[Data for review]
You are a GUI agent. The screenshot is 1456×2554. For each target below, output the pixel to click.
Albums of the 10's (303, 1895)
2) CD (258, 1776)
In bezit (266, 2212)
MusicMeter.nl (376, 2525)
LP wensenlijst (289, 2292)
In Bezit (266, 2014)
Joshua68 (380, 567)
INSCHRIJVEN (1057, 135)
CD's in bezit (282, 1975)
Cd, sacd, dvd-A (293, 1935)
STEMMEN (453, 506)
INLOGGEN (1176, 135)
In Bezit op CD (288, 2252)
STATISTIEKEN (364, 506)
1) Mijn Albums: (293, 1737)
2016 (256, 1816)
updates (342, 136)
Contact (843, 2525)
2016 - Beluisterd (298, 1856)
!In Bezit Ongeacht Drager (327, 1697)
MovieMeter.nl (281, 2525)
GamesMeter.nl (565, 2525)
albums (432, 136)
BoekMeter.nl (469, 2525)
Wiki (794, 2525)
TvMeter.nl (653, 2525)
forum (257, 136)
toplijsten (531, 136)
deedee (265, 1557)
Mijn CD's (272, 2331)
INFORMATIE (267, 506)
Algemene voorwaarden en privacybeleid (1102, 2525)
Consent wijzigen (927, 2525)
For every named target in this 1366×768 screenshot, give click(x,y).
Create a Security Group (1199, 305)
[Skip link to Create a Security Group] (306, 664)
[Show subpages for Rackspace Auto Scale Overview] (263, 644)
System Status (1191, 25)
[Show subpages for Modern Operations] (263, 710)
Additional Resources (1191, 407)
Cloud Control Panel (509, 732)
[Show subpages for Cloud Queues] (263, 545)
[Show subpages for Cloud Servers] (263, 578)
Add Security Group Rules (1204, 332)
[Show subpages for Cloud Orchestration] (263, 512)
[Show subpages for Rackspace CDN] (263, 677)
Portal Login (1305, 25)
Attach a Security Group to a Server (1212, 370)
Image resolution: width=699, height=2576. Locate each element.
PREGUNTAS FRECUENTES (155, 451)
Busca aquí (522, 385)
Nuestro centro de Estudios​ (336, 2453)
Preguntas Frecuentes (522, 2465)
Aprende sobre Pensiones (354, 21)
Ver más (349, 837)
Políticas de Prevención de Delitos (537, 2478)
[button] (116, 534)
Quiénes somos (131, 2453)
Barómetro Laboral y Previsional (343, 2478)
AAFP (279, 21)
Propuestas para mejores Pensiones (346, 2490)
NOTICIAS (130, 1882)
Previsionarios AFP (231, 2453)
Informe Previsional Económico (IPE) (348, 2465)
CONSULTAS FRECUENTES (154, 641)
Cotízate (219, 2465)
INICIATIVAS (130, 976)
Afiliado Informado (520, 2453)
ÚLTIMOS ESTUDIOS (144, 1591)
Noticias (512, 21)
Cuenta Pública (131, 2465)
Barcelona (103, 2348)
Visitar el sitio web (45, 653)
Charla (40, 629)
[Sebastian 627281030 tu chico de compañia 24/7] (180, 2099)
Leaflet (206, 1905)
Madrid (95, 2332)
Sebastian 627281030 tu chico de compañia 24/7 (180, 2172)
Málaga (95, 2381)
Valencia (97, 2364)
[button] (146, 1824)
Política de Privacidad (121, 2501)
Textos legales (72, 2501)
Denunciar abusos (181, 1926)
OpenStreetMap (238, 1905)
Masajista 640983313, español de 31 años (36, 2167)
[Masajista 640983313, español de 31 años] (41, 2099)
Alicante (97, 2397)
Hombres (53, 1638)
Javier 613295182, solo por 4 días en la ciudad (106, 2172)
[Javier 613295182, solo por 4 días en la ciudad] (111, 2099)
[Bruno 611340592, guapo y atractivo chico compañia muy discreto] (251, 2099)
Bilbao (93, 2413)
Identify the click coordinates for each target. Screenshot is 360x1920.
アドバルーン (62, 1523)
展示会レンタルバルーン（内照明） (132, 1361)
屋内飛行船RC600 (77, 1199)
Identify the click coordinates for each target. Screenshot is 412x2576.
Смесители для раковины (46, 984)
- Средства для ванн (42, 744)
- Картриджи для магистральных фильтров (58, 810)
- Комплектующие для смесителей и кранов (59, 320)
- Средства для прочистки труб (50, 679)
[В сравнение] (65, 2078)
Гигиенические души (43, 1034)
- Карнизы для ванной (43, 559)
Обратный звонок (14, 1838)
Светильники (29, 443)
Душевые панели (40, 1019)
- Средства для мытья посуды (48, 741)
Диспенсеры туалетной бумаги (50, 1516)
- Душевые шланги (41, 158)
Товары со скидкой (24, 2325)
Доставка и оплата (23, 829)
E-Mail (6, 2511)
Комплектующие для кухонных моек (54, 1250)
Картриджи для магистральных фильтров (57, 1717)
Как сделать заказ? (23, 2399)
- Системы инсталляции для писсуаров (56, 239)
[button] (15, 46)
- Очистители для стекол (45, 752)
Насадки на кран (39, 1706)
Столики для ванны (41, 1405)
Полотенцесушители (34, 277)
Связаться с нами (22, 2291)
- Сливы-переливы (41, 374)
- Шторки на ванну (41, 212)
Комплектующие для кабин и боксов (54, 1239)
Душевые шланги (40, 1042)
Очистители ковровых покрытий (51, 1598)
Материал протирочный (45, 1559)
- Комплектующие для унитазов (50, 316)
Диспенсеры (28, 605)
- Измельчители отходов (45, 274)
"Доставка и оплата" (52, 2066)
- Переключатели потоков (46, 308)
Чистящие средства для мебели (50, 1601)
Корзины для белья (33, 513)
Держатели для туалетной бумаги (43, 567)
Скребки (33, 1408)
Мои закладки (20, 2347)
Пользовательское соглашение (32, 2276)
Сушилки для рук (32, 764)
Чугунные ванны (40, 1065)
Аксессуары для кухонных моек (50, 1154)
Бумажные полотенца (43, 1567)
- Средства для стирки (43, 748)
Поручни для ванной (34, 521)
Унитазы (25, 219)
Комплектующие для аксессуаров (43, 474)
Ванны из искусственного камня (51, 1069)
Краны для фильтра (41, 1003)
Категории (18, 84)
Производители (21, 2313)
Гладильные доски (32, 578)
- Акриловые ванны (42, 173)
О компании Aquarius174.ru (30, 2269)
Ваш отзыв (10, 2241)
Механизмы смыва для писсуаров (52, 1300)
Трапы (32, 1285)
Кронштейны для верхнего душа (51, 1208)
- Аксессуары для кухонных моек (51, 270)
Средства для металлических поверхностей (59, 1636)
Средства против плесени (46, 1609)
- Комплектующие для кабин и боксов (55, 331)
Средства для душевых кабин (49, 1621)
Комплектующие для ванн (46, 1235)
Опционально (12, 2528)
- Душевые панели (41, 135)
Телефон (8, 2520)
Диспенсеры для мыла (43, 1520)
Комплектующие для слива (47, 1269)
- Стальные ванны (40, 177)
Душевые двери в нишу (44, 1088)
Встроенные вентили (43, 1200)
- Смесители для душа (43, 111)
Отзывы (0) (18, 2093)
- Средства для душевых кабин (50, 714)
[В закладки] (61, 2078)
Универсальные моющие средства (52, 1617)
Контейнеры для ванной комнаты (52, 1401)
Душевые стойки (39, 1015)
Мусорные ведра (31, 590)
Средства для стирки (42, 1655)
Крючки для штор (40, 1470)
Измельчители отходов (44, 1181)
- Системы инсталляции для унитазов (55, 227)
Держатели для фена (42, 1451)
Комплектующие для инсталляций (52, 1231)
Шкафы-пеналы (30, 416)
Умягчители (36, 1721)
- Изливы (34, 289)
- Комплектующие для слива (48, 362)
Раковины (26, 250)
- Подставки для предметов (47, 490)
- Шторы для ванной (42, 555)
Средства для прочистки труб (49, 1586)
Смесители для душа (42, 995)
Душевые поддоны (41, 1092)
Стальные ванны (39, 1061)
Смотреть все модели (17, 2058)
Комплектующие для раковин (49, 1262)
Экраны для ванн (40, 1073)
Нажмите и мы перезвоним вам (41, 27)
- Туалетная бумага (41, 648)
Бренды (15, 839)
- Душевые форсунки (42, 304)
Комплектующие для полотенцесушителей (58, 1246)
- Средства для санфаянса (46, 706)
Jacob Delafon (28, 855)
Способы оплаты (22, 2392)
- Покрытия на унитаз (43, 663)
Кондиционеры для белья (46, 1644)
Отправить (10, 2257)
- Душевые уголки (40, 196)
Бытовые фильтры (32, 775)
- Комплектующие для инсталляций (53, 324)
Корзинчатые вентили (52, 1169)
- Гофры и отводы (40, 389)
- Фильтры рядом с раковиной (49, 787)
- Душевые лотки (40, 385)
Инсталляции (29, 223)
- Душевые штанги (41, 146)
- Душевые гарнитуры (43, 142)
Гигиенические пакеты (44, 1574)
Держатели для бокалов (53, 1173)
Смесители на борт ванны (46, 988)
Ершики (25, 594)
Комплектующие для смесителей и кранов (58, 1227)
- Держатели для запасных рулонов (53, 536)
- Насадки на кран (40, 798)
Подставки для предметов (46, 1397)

[Problem details] Could you count the lines in the material above that include the word "боксов"? Give the count alone.

[Written solution] 2